Sony's new 3-D TV commercial has been airing non-stop. The TV is so powerful, it can turn Peyton Manning into a cardboard cutout (maybe that's why the Texans did so well last week). As of now, ladies and gentlemen, if you own a TV, you now need to clarify that it's 2-D. The world won't let you confuse other people about the clarity of your TV's picture.

Remember the friend that kept telling you the game just isn't the same, that once you go HD you can never go back? Well, it's time for him to upgrade. So you're thinking ... 3-D television? The world's three-dimensional, and you watch TV to escape from the world, so what's the point? That's for Sony to decide.
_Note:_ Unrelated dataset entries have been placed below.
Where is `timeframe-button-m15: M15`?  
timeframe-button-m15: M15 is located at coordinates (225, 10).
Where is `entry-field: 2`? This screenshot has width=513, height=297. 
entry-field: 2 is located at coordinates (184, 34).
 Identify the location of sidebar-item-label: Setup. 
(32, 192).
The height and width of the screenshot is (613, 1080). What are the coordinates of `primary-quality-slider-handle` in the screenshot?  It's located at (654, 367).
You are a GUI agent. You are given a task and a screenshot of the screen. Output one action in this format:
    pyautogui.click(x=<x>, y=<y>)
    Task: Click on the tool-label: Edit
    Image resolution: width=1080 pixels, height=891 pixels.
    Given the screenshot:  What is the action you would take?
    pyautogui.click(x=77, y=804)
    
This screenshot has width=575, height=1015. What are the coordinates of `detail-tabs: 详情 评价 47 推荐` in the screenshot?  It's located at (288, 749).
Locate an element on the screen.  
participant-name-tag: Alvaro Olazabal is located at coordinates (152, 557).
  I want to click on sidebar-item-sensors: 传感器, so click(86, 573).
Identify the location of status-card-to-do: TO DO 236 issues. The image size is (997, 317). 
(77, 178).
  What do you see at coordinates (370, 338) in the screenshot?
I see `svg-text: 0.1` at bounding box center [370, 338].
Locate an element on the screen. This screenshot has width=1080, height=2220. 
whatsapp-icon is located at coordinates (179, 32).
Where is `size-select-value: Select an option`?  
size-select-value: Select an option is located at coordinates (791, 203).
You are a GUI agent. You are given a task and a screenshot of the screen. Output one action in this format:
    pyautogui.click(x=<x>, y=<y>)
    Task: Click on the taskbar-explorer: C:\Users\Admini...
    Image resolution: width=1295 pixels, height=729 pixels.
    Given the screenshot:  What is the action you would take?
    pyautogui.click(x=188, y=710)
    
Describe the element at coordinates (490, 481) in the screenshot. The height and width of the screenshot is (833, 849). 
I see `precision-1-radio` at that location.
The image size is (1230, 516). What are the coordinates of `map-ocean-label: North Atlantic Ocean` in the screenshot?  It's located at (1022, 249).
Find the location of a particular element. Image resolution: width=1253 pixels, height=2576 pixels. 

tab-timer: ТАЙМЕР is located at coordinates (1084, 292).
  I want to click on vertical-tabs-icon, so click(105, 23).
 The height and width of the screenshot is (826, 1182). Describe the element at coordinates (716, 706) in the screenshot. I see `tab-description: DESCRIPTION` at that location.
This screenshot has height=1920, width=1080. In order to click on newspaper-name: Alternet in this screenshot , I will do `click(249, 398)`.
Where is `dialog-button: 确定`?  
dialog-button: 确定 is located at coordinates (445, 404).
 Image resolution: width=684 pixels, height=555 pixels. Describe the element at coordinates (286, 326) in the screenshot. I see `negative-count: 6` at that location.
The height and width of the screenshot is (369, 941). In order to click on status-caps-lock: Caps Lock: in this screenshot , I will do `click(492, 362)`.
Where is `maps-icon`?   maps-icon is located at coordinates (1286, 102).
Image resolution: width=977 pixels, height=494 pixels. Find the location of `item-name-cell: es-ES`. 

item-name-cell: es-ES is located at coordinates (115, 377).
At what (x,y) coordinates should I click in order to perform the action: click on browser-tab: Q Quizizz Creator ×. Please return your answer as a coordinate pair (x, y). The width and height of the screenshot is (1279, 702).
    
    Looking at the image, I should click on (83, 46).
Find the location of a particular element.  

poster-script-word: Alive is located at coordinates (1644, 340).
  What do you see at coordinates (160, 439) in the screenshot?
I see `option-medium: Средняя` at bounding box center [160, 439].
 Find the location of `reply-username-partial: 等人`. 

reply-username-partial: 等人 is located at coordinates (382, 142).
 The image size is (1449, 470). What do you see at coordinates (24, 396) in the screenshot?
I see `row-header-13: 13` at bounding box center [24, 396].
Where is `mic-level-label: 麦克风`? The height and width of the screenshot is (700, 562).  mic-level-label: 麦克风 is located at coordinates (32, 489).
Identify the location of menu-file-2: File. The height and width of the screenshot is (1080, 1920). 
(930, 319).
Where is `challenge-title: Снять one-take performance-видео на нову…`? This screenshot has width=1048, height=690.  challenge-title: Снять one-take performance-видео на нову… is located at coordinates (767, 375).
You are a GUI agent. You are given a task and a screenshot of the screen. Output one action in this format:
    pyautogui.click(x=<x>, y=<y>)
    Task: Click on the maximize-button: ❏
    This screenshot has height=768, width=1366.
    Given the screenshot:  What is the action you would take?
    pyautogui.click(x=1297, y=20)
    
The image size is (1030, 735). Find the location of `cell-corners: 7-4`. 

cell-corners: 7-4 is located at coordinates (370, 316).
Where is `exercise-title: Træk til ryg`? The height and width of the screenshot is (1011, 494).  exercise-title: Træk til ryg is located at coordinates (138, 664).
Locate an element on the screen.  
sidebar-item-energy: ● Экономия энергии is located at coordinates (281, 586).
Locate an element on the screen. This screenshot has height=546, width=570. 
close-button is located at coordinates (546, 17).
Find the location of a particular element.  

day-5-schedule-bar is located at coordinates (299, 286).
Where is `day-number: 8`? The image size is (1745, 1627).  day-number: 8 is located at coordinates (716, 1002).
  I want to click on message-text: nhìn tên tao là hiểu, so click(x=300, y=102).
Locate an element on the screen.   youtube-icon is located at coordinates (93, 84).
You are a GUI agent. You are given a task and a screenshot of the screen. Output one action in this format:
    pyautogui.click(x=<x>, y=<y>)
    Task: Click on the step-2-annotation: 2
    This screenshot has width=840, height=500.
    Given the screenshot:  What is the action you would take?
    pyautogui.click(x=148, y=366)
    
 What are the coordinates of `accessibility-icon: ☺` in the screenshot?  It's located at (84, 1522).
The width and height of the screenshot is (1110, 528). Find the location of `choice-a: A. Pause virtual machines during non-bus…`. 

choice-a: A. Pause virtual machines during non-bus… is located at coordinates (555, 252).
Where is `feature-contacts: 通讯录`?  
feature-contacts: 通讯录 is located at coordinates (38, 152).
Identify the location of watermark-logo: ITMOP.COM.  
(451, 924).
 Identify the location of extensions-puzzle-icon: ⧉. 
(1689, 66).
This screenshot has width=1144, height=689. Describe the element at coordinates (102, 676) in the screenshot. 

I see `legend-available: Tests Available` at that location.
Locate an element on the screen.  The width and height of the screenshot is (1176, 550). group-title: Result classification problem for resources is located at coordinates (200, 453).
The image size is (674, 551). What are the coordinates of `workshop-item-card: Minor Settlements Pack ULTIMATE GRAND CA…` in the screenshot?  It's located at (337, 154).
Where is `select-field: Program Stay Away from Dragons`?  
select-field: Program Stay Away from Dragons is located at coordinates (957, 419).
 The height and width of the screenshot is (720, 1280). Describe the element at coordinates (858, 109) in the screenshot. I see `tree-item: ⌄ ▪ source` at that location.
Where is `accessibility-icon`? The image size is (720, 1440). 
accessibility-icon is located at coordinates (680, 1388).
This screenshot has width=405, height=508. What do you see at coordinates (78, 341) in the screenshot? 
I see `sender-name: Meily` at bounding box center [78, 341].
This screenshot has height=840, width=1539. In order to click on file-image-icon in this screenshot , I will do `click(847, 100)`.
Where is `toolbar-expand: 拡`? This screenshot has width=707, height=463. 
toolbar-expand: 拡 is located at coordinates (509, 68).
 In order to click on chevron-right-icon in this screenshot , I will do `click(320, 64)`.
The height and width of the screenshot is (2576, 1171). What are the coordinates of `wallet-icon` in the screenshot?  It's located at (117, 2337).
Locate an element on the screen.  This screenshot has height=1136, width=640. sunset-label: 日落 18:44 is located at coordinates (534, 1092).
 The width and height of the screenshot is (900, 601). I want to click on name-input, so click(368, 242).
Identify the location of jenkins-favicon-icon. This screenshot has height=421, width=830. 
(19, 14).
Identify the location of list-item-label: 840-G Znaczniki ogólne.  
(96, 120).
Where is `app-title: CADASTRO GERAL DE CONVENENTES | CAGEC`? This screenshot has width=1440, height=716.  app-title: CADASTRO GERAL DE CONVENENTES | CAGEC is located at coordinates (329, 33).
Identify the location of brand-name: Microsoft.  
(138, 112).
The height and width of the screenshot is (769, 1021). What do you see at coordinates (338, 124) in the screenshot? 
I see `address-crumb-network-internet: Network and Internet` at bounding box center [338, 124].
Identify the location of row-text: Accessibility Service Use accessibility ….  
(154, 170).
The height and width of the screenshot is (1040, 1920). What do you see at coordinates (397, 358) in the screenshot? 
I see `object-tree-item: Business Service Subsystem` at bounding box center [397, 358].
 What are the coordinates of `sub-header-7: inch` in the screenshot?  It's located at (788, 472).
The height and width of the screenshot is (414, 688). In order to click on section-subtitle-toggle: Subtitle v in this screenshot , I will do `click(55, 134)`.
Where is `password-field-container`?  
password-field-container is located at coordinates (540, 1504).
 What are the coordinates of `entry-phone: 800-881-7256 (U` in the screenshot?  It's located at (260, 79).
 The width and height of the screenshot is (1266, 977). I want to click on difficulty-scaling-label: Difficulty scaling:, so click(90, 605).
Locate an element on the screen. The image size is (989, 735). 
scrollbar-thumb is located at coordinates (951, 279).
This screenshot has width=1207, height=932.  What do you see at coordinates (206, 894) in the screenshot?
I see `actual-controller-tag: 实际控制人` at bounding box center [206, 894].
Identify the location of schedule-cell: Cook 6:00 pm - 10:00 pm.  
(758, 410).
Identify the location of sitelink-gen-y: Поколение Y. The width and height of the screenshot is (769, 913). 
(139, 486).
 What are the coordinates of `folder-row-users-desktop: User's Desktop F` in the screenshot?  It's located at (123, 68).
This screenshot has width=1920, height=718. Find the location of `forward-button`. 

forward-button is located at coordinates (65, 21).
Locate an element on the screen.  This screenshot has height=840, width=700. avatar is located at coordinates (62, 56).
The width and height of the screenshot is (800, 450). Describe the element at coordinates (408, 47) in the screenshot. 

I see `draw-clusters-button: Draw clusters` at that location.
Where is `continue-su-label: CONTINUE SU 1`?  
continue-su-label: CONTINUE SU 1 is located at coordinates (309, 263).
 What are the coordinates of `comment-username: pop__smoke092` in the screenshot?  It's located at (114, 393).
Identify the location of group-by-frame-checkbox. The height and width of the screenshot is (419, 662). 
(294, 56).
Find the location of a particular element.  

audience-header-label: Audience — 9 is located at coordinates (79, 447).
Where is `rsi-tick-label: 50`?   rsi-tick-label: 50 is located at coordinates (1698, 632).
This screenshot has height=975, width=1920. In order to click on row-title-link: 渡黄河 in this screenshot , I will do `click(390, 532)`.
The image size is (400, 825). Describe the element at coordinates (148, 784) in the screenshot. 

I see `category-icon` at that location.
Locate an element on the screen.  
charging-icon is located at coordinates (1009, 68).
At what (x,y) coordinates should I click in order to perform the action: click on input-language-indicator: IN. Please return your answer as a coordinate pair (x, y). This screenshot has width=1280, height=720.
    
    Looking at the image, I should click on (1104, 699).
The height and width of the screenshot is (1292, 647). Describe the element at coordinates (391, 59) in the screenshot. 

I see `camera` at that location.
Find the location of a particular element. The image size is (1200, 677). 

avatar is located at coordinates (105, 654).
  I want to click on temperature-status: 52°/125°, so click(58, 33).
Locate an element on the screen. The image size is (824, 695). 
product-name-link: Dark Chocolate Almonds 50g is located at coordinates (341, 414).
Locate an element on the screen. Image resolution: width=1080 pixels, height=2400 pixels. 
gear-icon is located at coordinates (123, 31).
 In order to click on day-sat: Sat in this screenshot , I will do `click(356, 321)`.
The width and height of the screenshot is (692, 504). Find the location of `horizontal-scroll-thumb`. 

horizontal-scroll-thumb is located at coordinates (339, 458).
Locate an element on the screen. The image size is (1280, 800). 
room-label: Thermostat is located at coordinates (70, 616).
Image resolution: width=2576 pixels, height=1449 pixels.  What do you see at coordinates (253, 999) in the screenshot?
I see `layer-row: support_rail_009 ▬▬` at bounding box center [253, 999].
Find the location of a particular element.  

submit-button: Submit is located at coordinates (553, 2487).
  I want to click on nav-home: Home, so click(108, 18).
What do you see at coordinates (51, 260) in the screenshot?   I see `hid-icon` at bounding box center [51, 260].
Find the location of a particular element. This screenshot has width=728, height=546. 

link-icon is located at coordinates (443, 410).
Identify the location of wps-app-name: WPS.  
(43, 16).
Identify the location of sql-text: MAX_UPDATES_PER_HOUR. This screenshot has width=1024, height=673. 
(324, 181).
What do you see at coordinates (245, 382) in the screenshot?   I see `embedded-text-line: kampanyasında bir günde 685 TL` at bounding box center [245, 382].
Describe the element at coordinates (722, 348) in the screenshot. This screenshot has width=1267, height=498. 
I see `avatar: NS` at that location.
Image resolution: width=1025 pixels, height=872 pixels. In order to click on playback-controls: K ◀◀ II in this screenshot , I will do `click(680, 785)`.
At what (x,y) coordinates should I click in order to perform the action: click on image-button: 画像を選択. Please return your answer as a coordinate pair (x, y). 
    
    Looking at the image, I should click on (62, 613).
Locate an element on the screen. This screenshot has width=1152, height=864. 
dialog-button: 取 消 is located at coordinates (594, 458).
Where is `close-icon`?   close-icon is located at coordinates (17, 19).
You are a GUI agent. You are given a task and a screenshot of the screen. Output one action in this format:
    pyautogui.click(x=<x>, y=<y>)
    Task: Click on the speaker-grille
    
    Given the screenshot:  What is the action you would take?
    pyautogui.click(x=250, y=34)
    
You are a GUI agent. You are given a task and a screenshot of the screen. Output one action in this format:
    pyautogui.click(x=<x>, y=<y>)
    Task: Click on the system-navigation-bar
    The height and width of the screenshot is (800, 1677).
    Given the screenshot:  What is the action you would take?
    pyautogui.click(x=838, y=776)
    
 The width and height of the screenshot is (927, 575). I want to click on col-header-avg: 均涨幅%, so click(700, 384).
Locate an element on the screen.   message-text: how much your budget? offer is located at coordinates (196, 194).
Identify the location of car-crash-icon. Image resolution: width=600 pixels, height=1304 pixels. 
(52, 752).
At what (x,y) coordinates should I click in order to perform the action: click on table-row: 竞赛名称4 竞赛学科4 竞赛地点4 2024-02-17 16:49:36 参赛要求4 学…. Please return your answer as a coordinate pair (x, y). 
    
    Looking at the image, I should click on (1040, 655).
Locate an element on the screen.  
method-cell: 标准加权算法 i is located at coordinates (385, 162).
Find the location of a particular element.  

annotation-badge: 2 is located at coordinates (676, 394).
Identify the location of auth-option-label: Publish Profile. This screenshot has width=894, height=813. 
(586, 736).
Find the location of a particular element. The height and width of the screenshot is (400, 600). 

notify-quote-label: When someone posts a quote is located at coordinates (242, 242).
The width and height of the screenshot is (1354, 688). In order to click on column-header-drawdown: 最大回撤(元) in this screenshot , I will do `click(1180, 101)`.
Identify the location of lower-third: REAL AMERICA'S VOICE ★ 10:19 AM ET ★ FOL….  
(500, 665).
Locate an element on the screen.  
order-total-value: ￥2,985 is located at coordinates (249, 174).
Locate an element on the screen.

If Justin Timberlake says so, it must be true, right? Some things might be cool in 3-D, but there's a total downside. Here are the five most terrifying prospects in 3-D television.

Top Five: Shows To Skip in 3-D TV

5. Jersey Shore People with a love for golden chests and miserable hairstyles/lifestyle choices will experience the Shore like never before. Fans will enjoy doing virtual Jaeger shots and ogling the parade of six-pack-abs until... the tanning scene. The 3-D TV's brightness calibration isn't meant to handle so much orange. The golden glow of worthlessness will break the TV and earn the family a trip to the eye doctor.